I am writing this in late November, eight days after my last cigarette. There’s no way to sugar to the pill, smoking is a hard thing to quit - it’s undeniably a fun thing to do there’s no getting around that.

Just watch some Goddard, it’s impossible that Belmondo wouldn’t have been having a nice time smoking his cigarettes and swanning about the south of France with Anna Karina. He wasn’t worried about the long term health effects of smoking, no one was. John Wayne wasn’t, Audrey Hepburn wasn’t, Marlon Brando definitely fucking wasn’t so it seems like such a ball ache to have to be the responsible adult in your own life and tell yourself that in fact smoking is not as much fun as it looks on other people or at least it isn’t all of the time.

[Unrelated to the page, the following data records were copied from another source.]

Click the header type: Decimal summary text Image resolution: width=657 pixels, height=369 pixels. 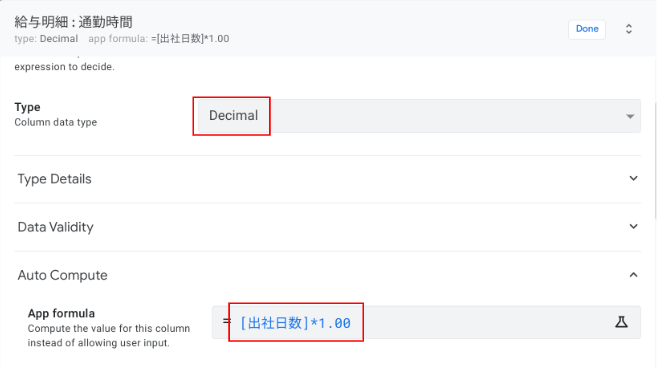click(46, 39)
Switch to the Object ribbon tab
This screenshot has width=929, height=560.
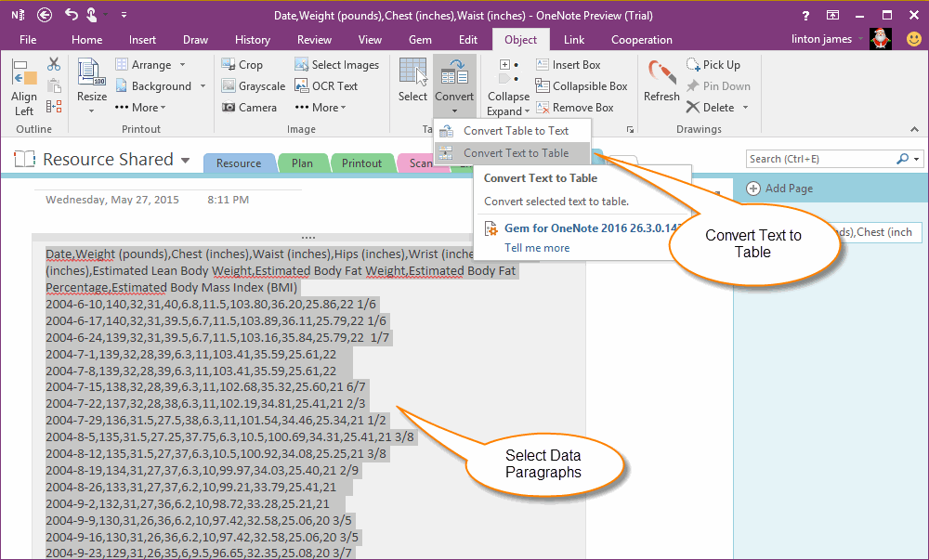pyautogui.click(x=520, y=39)

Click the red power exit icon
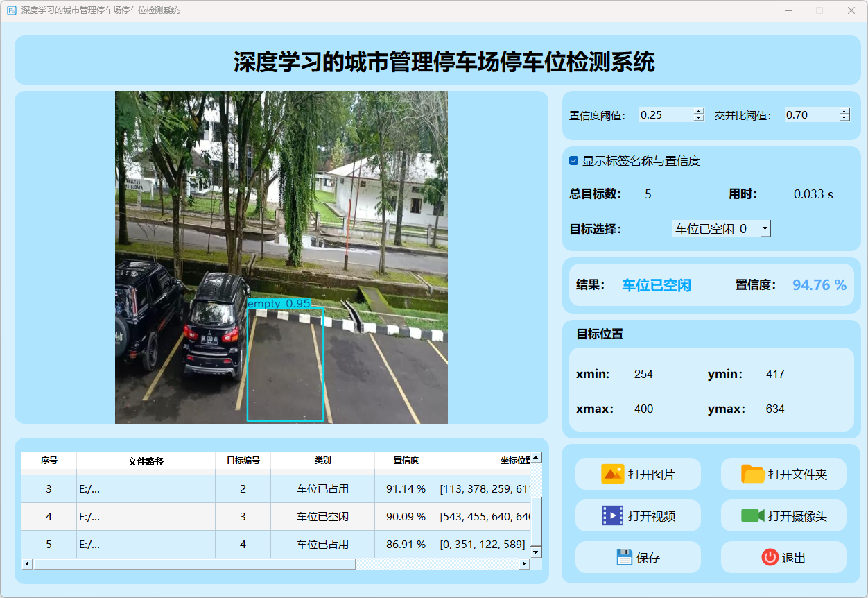(x=770, y=557)
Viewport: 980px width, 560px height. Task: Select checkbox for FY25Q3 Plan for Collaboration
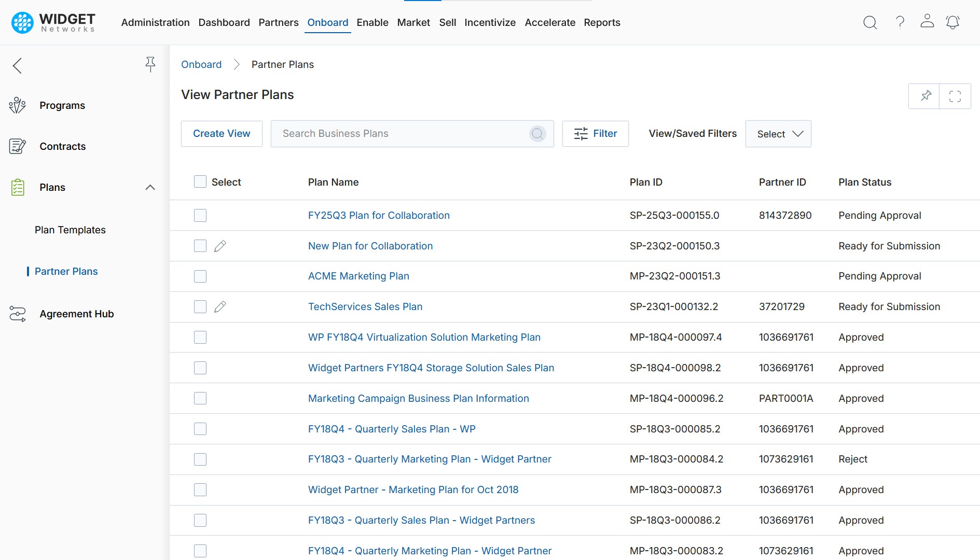click(200, 216)
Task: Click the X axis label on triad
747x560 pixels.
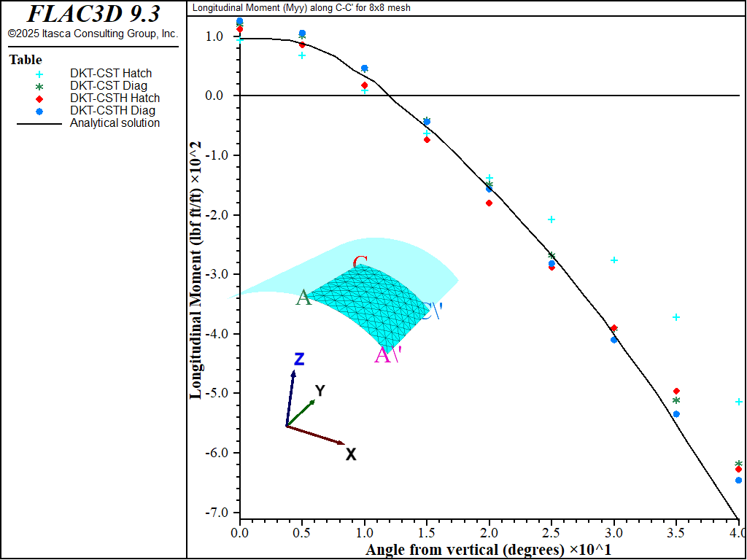Action: 351,454
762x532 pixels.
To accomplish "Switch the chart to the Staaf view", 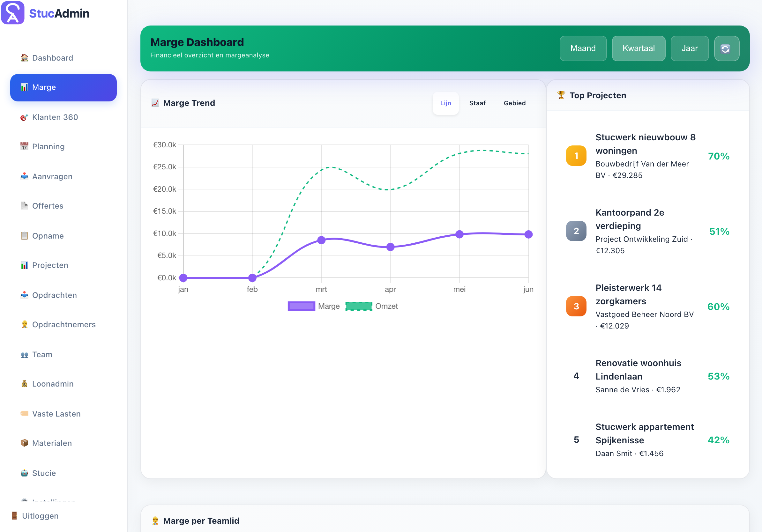I will [477, 103].
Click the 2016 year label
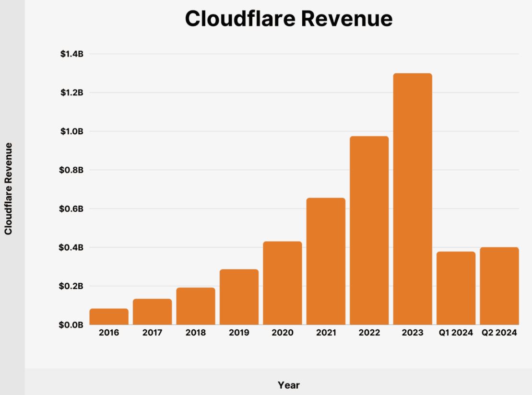This screenshot has height=395, width=532. point(110,332)
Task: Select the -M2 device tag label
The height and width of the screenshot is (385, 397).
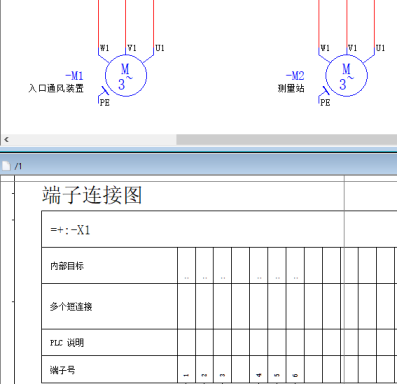Action: 295,76
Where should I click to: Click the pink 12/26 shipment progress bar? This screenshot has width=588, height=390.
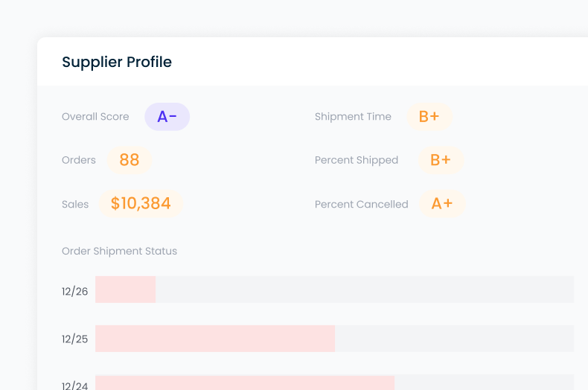click(125, 290)
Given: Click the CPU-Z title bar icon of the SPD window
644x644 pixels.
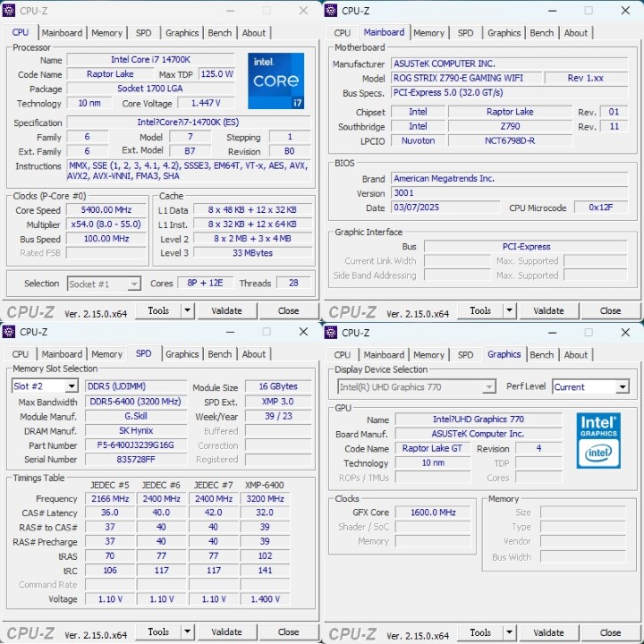Looking at the screenshot, I should (9, 332).
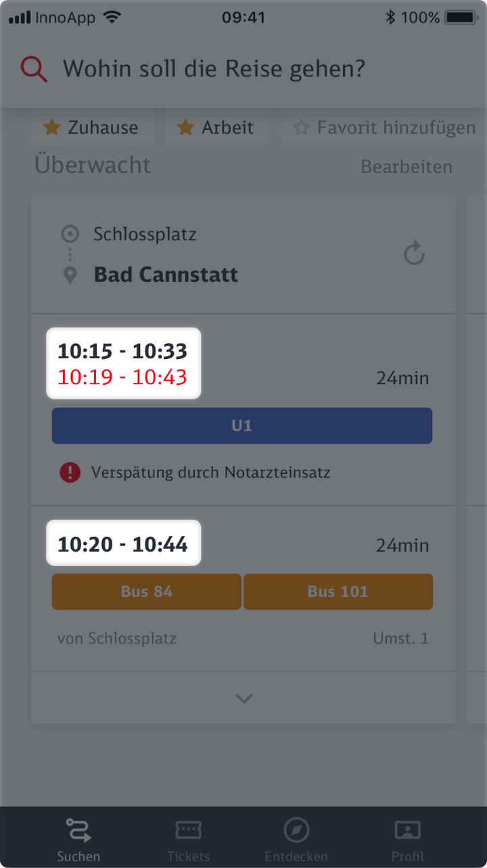Screen dimensions: 487x868
Task: Tap Bearbeiten to edit watched routes
Action: click(x=406, y=167)
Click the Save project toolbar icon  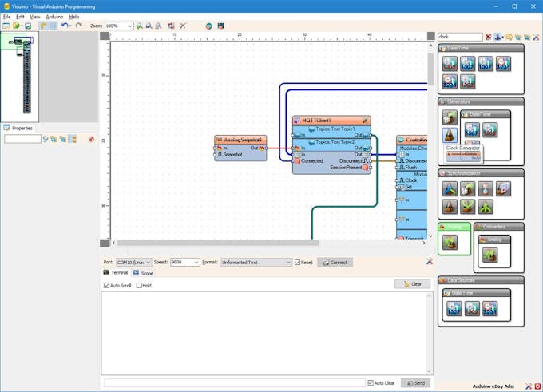(x=28, y=26)
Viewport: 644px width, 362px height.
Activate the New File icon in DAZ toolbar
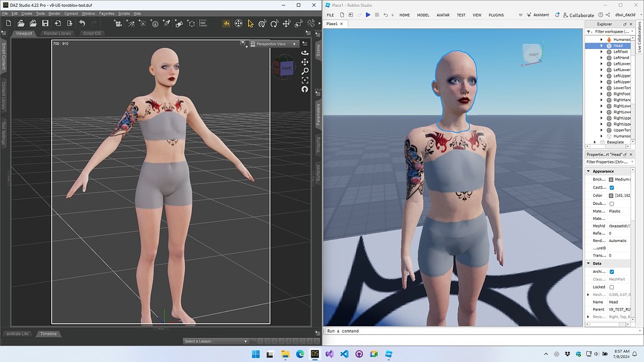pyautogui.click(x=8, y=23)
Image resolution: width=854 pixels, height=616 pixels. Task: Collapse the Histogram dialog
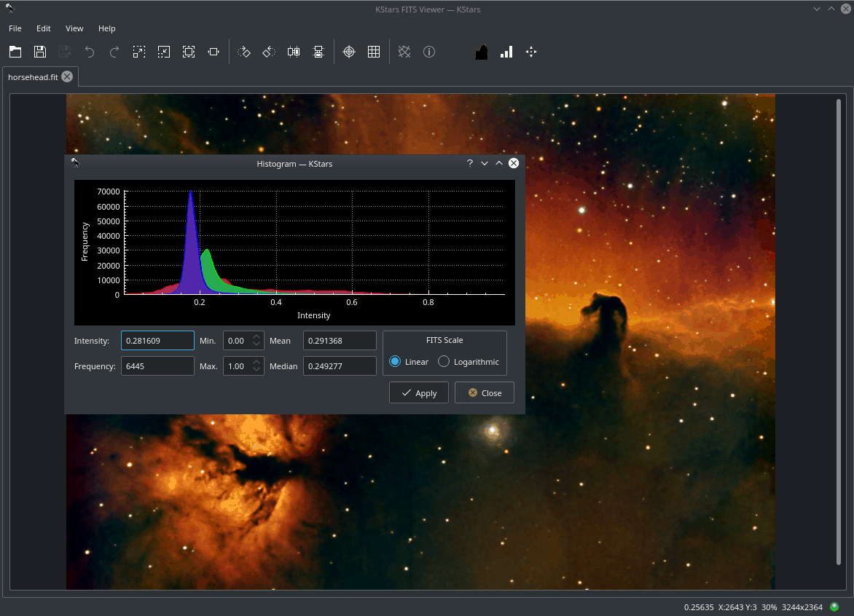click(485, 163)
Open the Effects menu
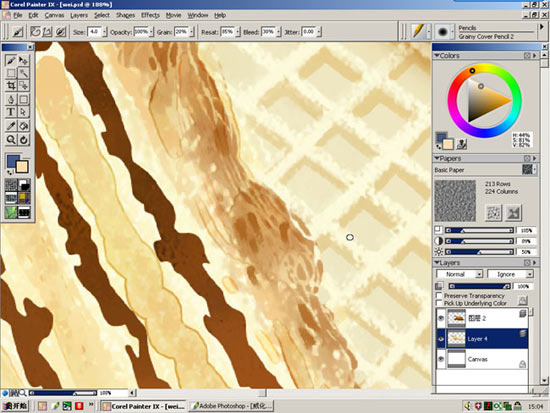Viewport: 550px width, 413px height. coord(150,15)
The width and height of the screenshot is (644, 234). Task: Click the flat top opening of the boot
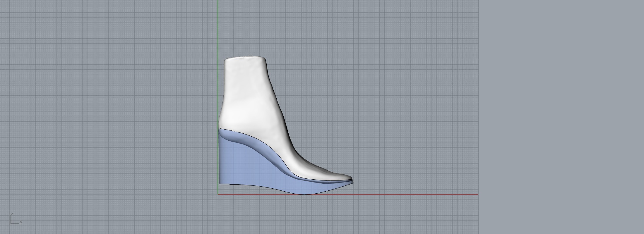click(x=245, y=57)
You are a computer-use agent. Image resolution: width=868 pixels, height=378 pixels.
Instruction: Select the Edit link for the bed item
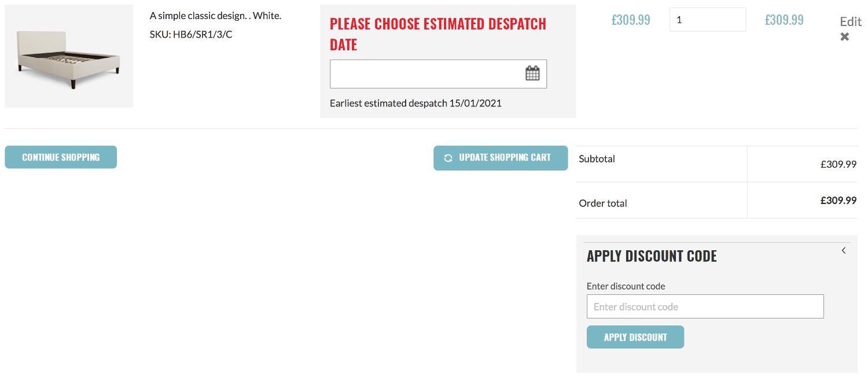click(851, 21)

The problem is that if I only smoked when I was on a beach or driving down a country road or sitting in a Parisian bar it would be fine, but my life doesn’t really revolve around those places. Everyone is ostracising smokers so quickly that you can hardly smoke in any of those places now anyway. Which is why quitting in the winter is actually quite a bit better, you can avoid the evening after evening sat in the cold outside a pub or having to go out at about 10 o’clock in the morning. Standing in the freezing cold having a cigarette has nothing to do with enjoyment and everything with appeasing a nagging feeling in your brain that knows that you’ll be in a foul mood if you don’t have a one even though it’s making you feel bad. And after you’ve had it you feel a little nauseous and a little dizzy and a little disappointed in yourself. Those are the cigarettes I don’t want, those are the cigarettes I don’t think anyone wants. I also don’t think anyone really wants to cough as much as smokers do, even if you get so used to it you sort of assume that everyone has a low level constant cough which isn’t really true.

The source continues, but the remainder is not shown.